### [Work instructions]
Please restate the part of the philosophy books post starting with "Soren Kierkegaard" and going on through "motivation and will.", with "self-improvement" changed to "self-help".

Document section: Begin

Friday, September 16, 2011

10 Philosophy Books For Your Perusal (Part 3)





The third book was something of a challenge for me because picking one text by this author is a hell of a challenge. There is literally NO field that he has not impacted in some manner. Psychology: The Sickness Unto Death. Sociology: Two Ages. Philosophy: Either/Or. Literature: Prefaces. Theology: Works of Love. Critical Theory: Attack Upon Christendom. However, given my predilection for critical theory and the workplace and employees and organizational communication, my choice came down to:

Soren Kierkegaard



“Alas, it is horrible to see a man rush toward his own destruction.”

Keeping up with the Joneses. Abusing employees. Fear. Getting things done. Accomplishments. Stress. Pressure. Life. In an age of popular books on self-improvement that list habits and prescriptions of do's and dont's, (7 Habits; First Things First; Getting Things Done: The Art of Stress-Free Productivity) or pithy nonsensical tomes that are nihilistically oriented (Eat, Pray, Love; The New Mood Therapy; The Secret) here is a work that questions human motivation and will. 

In one whole section with a relentless persistence SK makes refrain of the question:

"Do you live as an individual?"

SK believed the crowd, the public, to be a hiding-place in which the individual may abdicate his true quest for inward authenticity and responsibility. The crowd is a sink of cowardice in which individuals are relieved of individual responsibility and will commit acts they would never dare to do alone. This recalibration of man from the public is a central theme of Purity of Heart Is to Will One Thing.

What is the good and how do we do the good? In a sustained argument, Kierkegaard takes on the philosophy of utilitarianism, which says the best choice is the one that least to be best outcomes for the most people.  Can people be used as a means to an end (even a supposed good end)? If you are doing good merely for self-aggrandizement, are you really doing the good? If you do good only half-heartedly, are you really doing the good? Are you doing the good if you are acting out of fear or to avoid punishment?



SK left us a challenging examination of the heart and mind, from which ensue all of the popular habits and prescriptions. What is single-mindedness? How is it formed, and what does it look like? How are our motivations and ambitions conflicted? How do we throw off the things the public wants to be our own? Do you know what is your calling, what is your vocation, and have you accepted it? This book is not only one of the easiest of SK's tomes to read, but one that will - if you take it seriously - change your life.

Document section: End
Dataset records: Begin

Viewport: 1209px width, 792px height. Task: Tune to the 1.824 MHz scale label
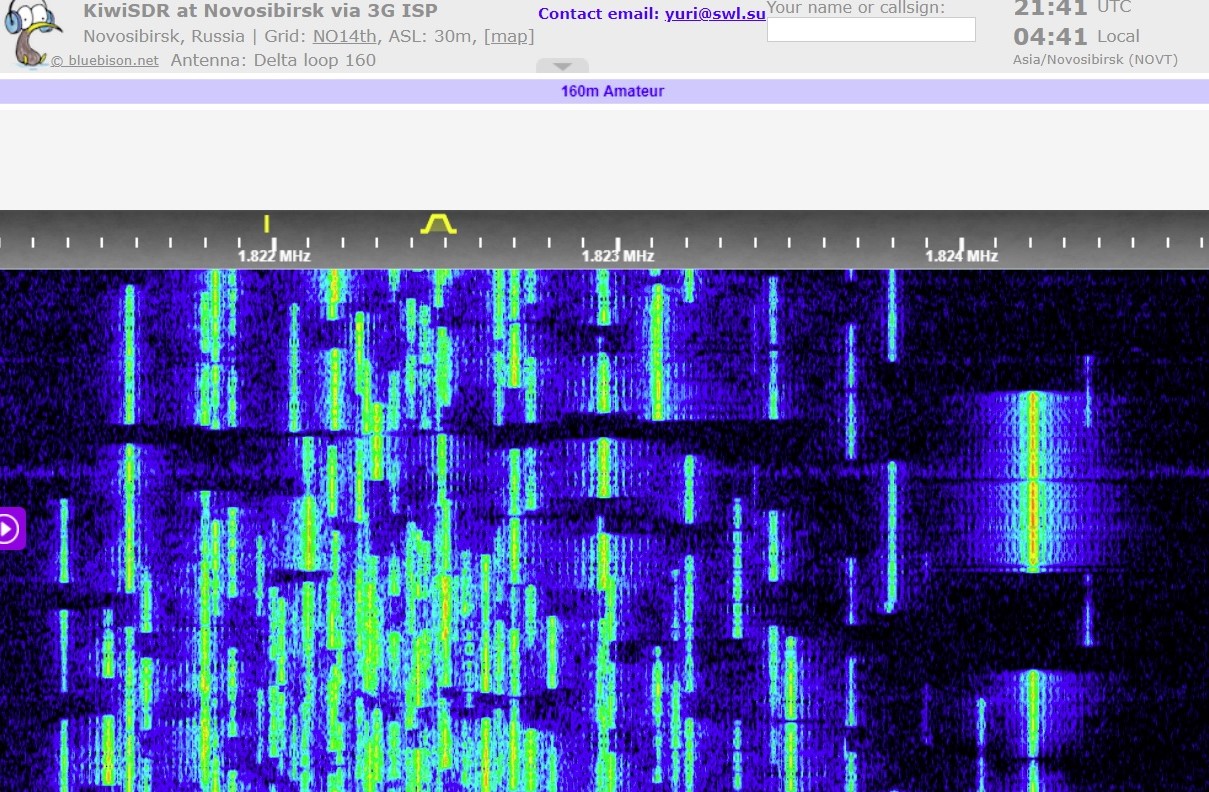(961, 256)
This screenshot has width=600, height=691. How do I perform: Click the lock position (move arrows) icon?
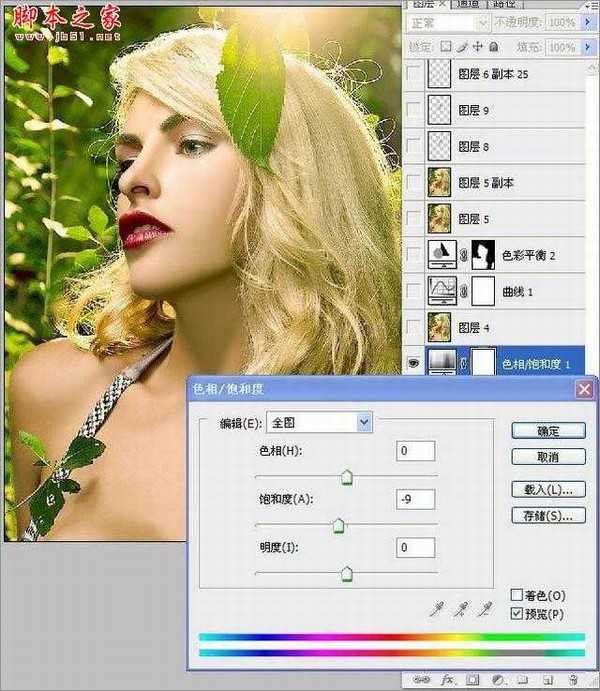478,47
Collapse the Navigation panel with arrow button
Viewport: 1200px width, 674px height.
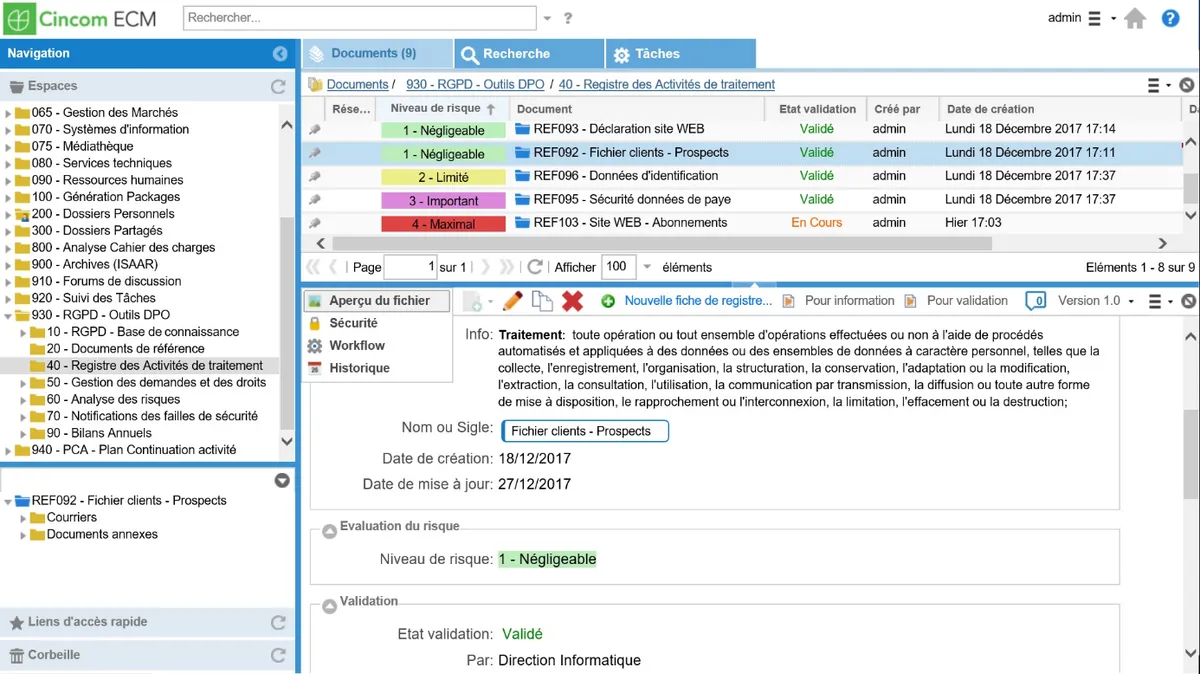point(280,54)
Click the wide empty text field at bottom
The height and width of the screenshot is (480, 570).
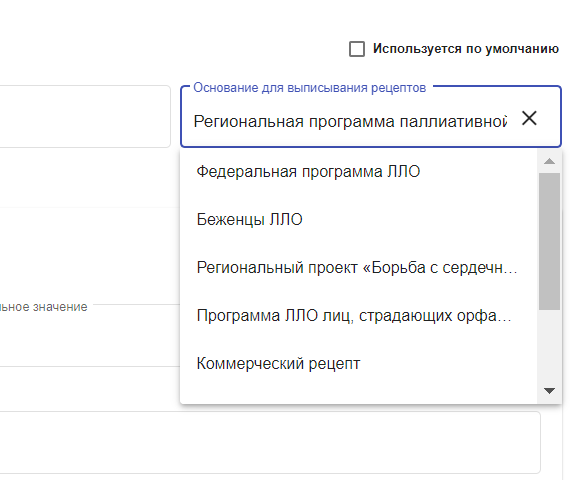(x=270, y=442)
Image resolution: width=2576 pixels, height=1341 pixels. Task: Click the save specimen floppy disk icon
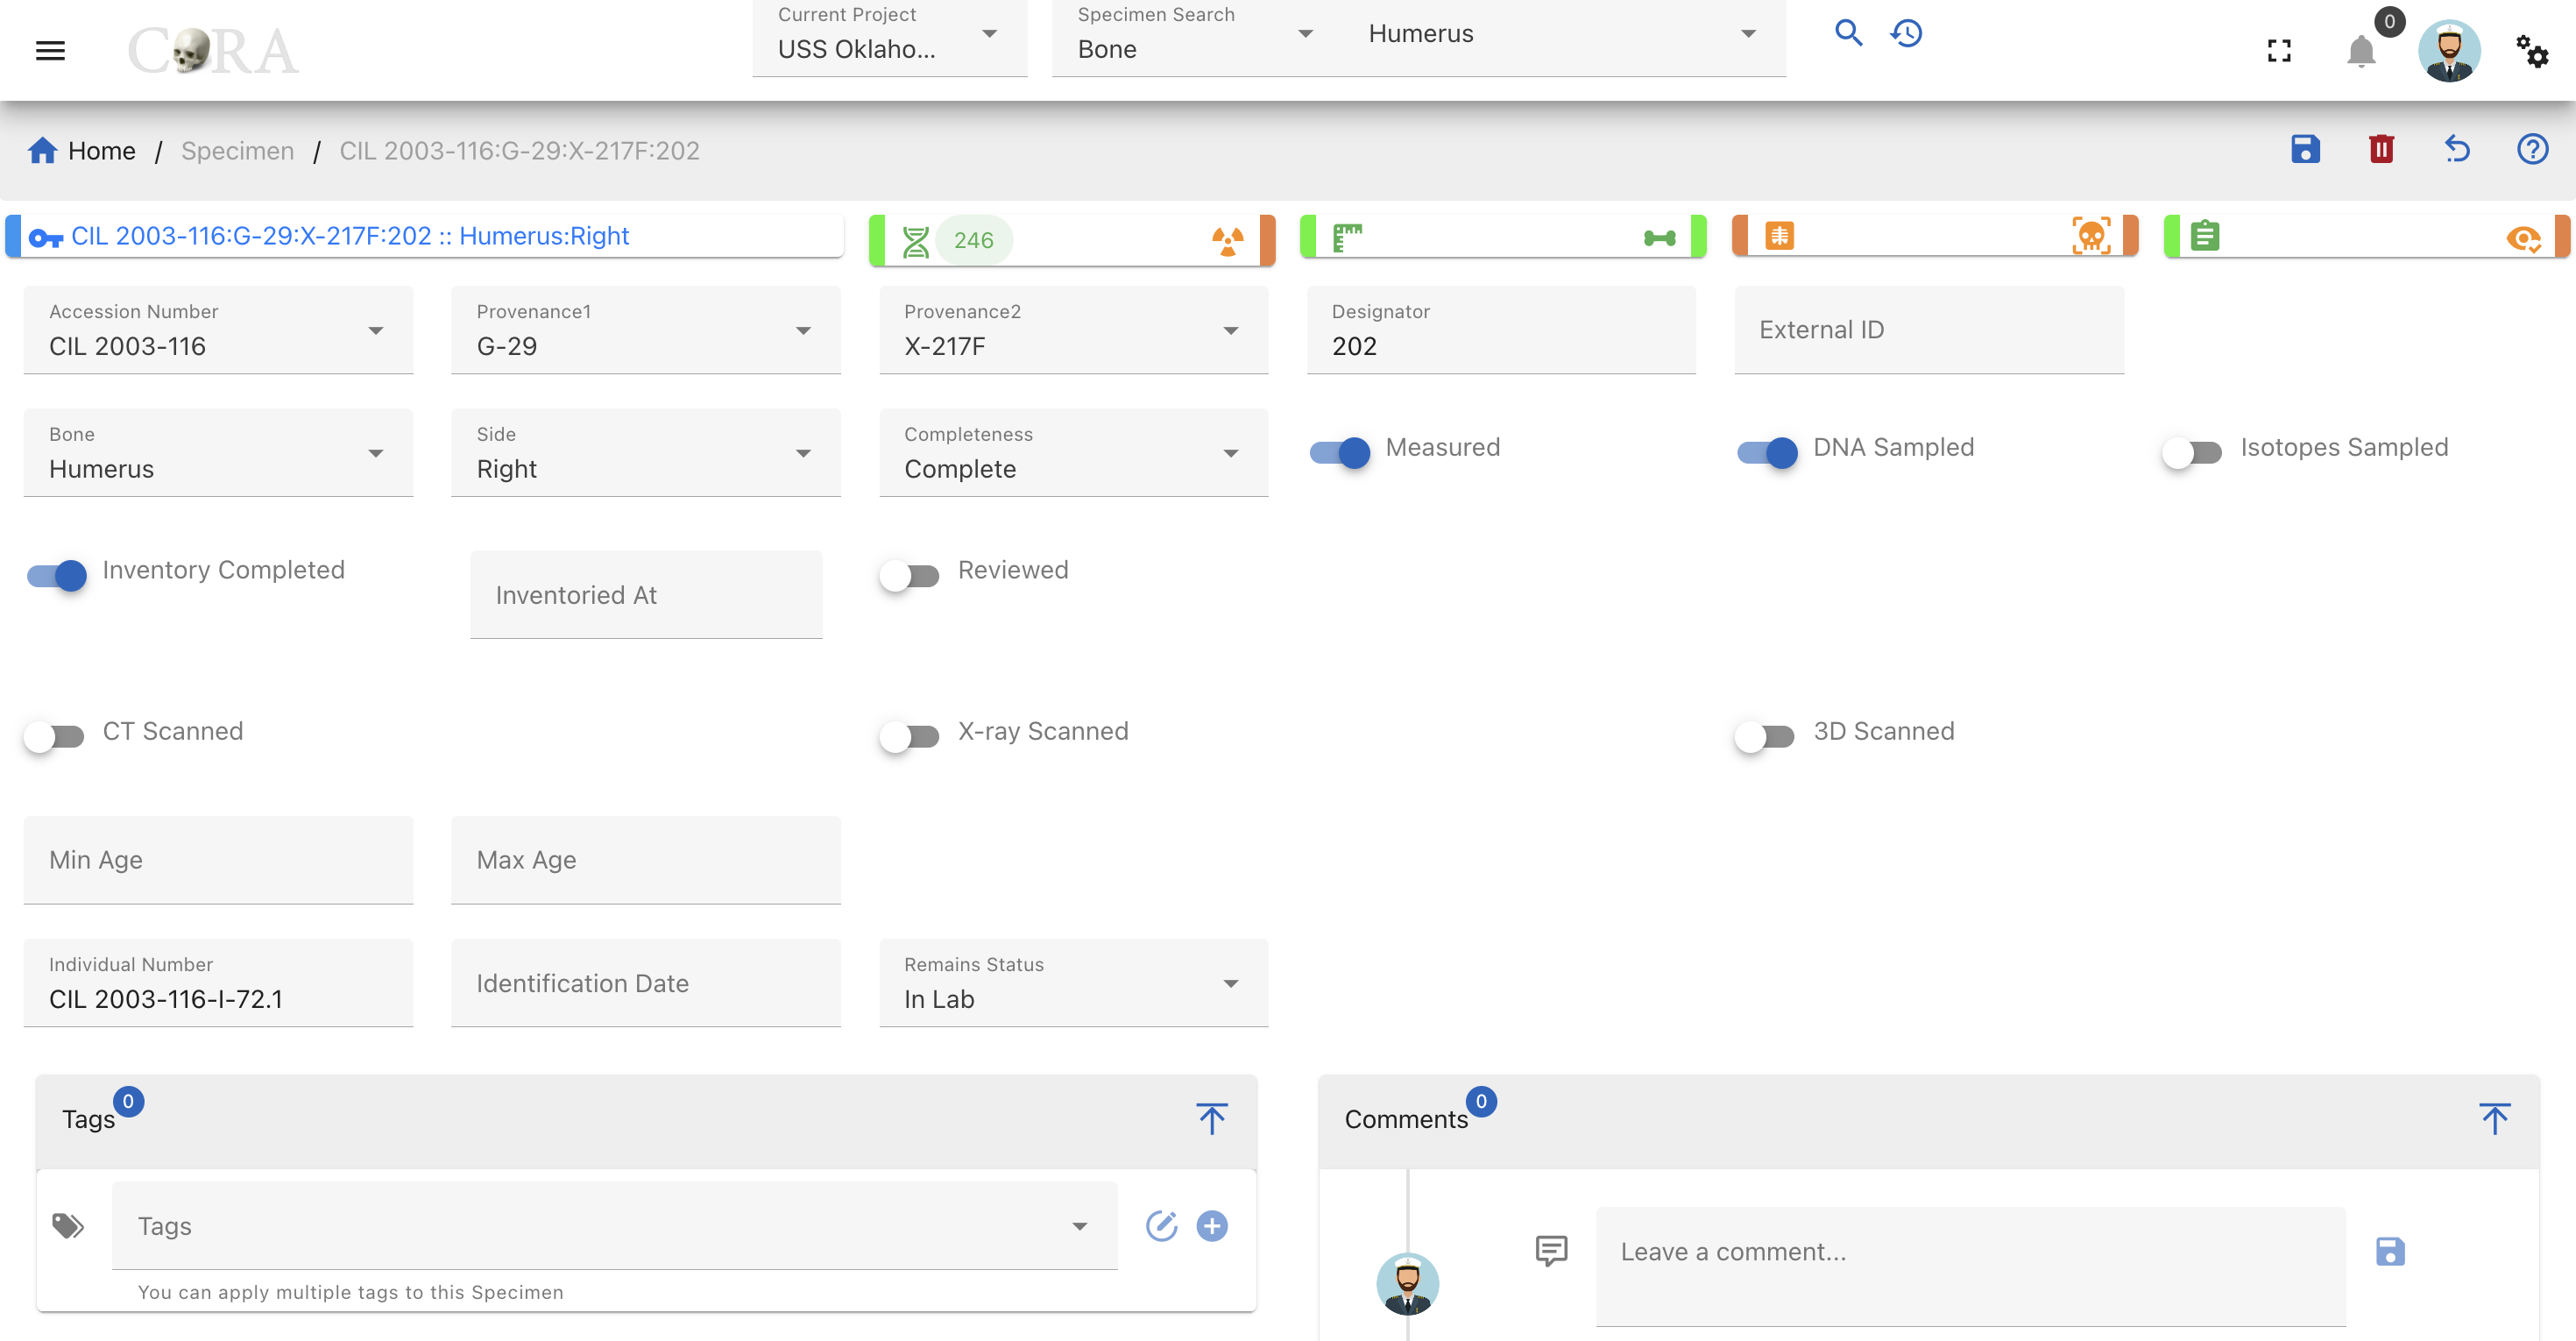click(2305, 150)
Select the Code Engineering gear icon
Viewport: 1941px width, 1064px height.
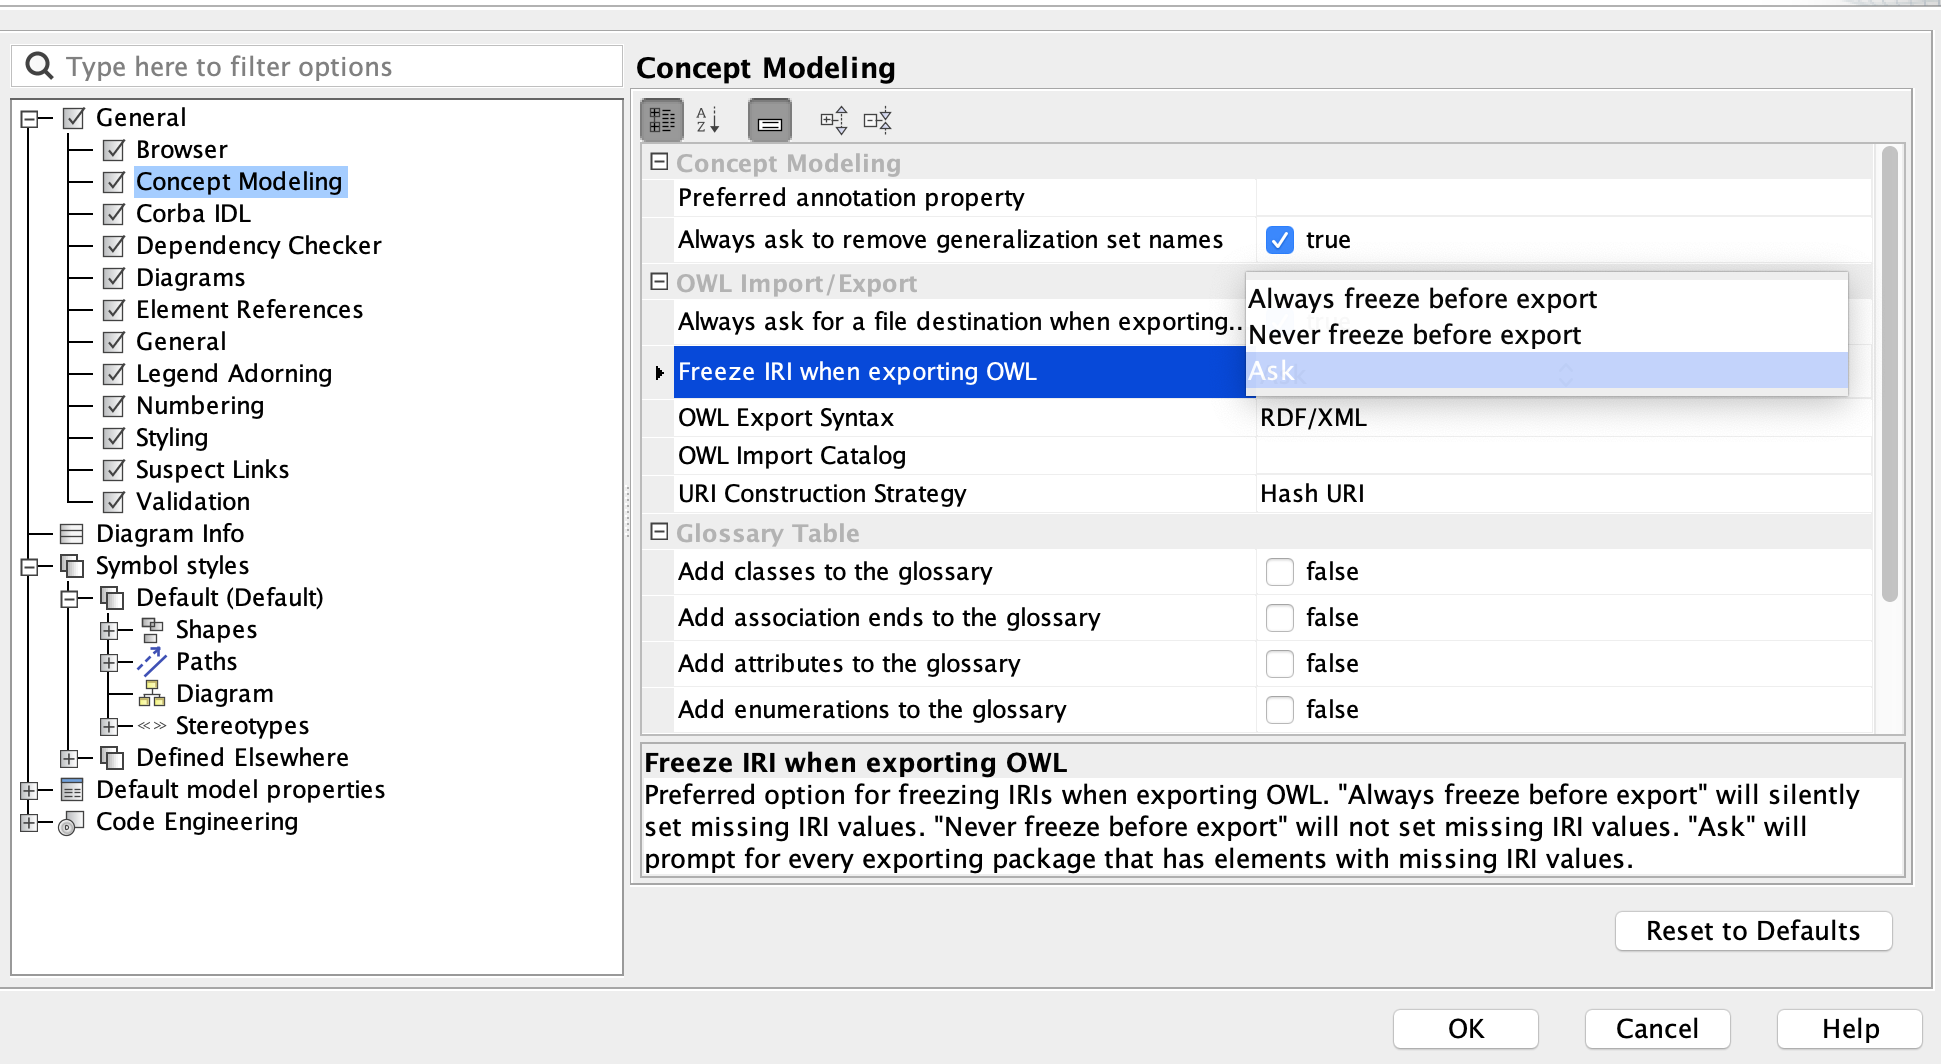71,822
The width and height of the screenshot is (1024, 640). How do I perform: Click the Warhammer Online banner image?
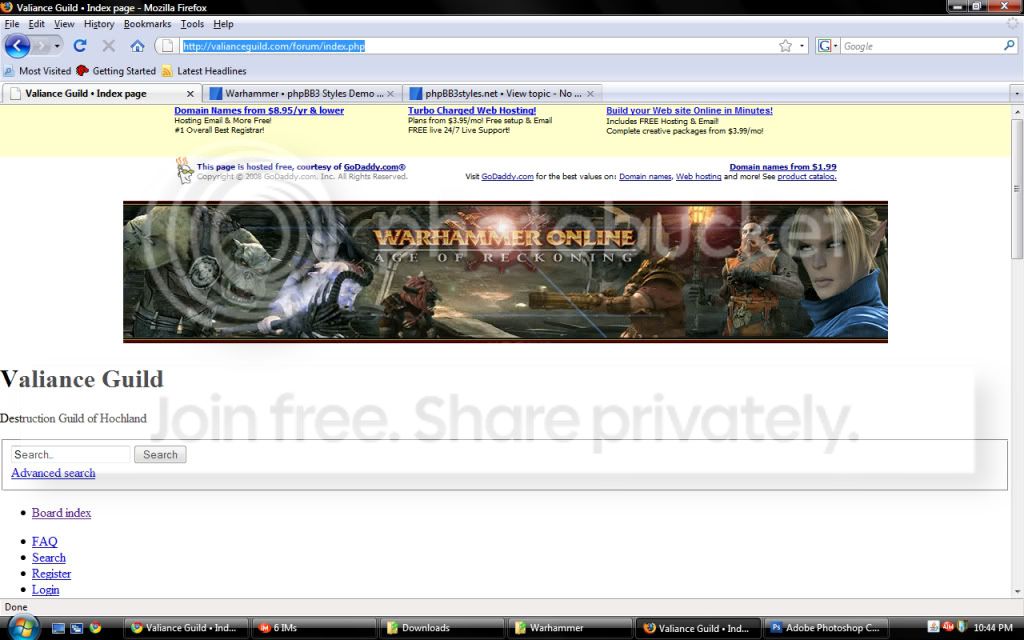point(505,272)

Dataset records: End

### [Answer below]
Soren Kierkegaard



“Alas, it is horrible to see a man rush toward his own destruction.”

Keeping up with the Joneses. Abusing employees. Fear. Getting things done. Accomplishments. Stress. Pressure. Life. In an age of popular books on self-help that list habits and prescriptions of do's and dont's, (7 Habits; First Things First; Getting Things Done: The Art of Stress-Free Productivity) or pithy nonsensical tomes that are nihilistically oriented (Eat, Pray, Love; The New Mood Therapy; The Secret) here is a work that questions human motivation and will.